As someone who does not really identify as a Science Person, I appreciate the kid-level explanations of physics – I learned a little about the atom and about an awesome woman scientist at the same time!
Jasmine Toguchi, Mochi Queen, by Debbi Michiko Florence
Jasmine has a dilemma. In her family, when everyone comes together to make mochi, boys and girls have different jobs. The boys get to hit the mochi dough with an incredible hammer. The girls roll the mochi into balls. But Jasmine’s got her eye on that hammer, and she’s going to have to convince her family to loosen up their traditions if she’s going to get a chance to swing it.
One of the things I love about this book is, in addition to questioning gender roles, it provides young readers with a pathway for how they, too, can question some of the unfair assumptions they see in the world around them. This is a skill both boys and girls need, to respond not just to sexism, but to all kinds of obstacles they will encounter in life.
Full Cicada Moon, by Marilyn Hilton
If you haven’t read Hilton’s Full Cicada Moon, run, don’t walk, to your nearest library. This is a stunning novel-in-verse that tells the story of a young girl (half black, half Japanese) who moves to rural Vermont in 1969 and confronts the ignorance of those around her as a mixed-race girl who wants to take shop and study space. Despite having themes of both sexism and racism, this is a warm, delightful read.

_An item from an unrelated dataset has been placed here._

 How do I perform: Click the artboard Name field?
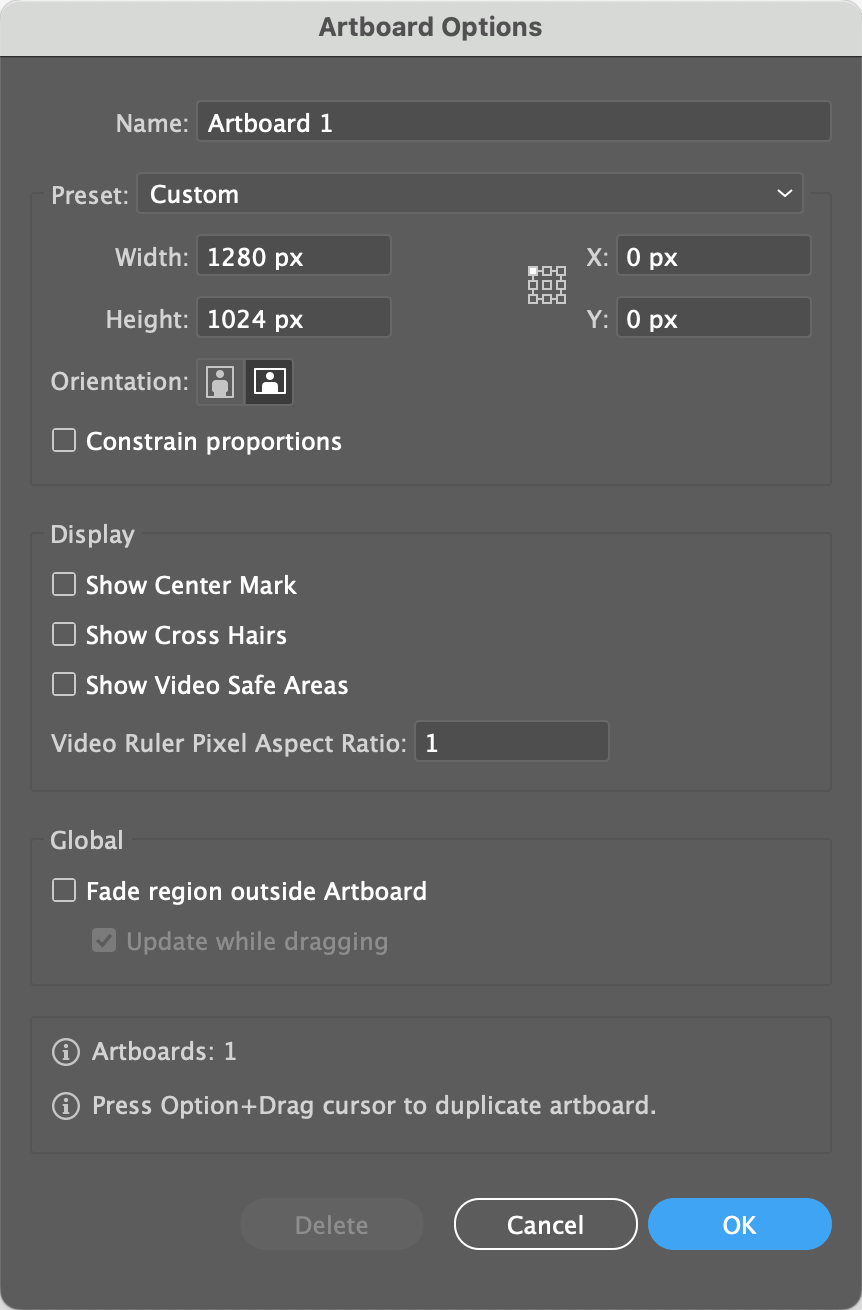[513, 121]
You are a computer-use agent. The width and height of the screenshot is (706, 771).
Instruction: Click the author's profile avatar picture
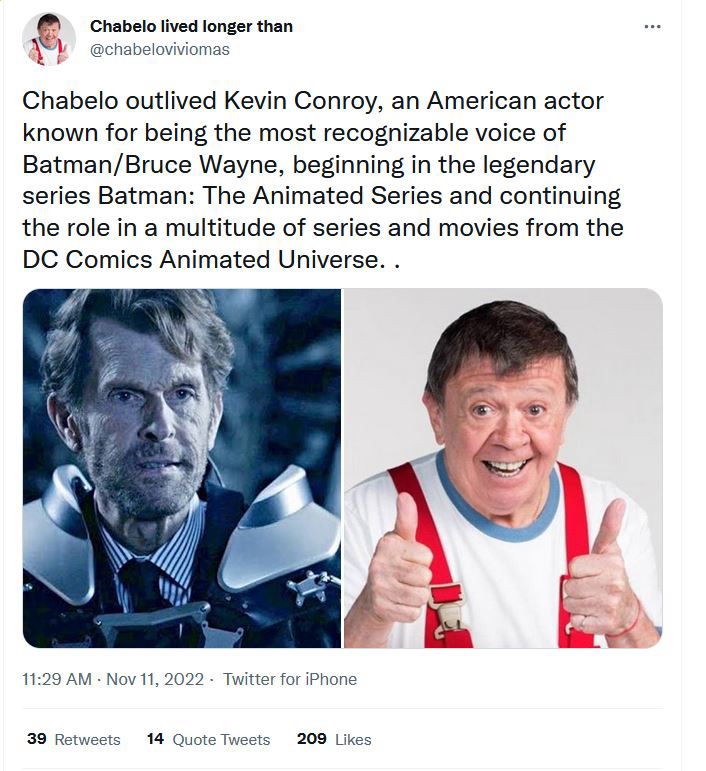click(x=48, y=39)
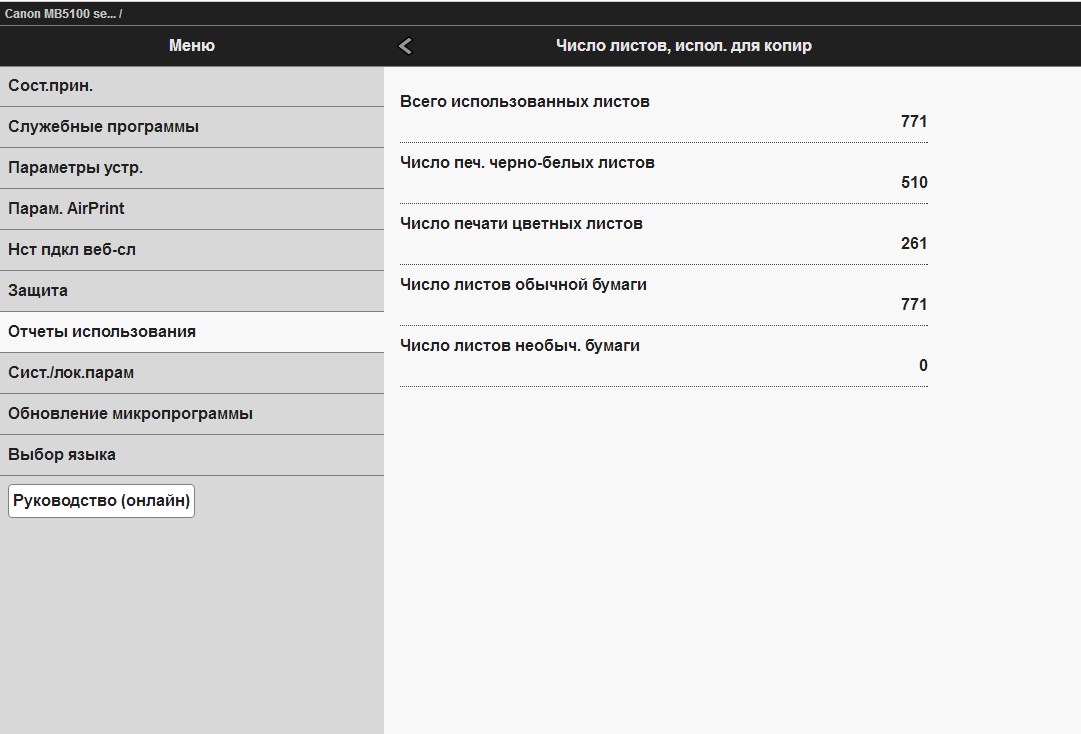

Full disclosure: I love Full Cicada Moon I’m almost constantly putting it on displays and recommended reading lists. I’m not exaggerating when I say that if you read one middle grade novel this year, make it this one.
The First Rule of Punk, by Celia Perez
One of the greatest middle grade novels about creatively expressing yourself, The First Rule of Punk introduces readers to punk, zines, and standing up for what’s right. What makes First Rule of Punk special is that it doesn’t feel preachy, or inauthentically “girl power!”-esque. Perez has a genuine writing style that allows her to create characters that feel real, and she puts them up against realistic obstacles. Expect any leftover newspapers or magazines to mysteriously disappear after your reader gets a look at some of the zines in this book!
What are your favorite books for Women’s History Month?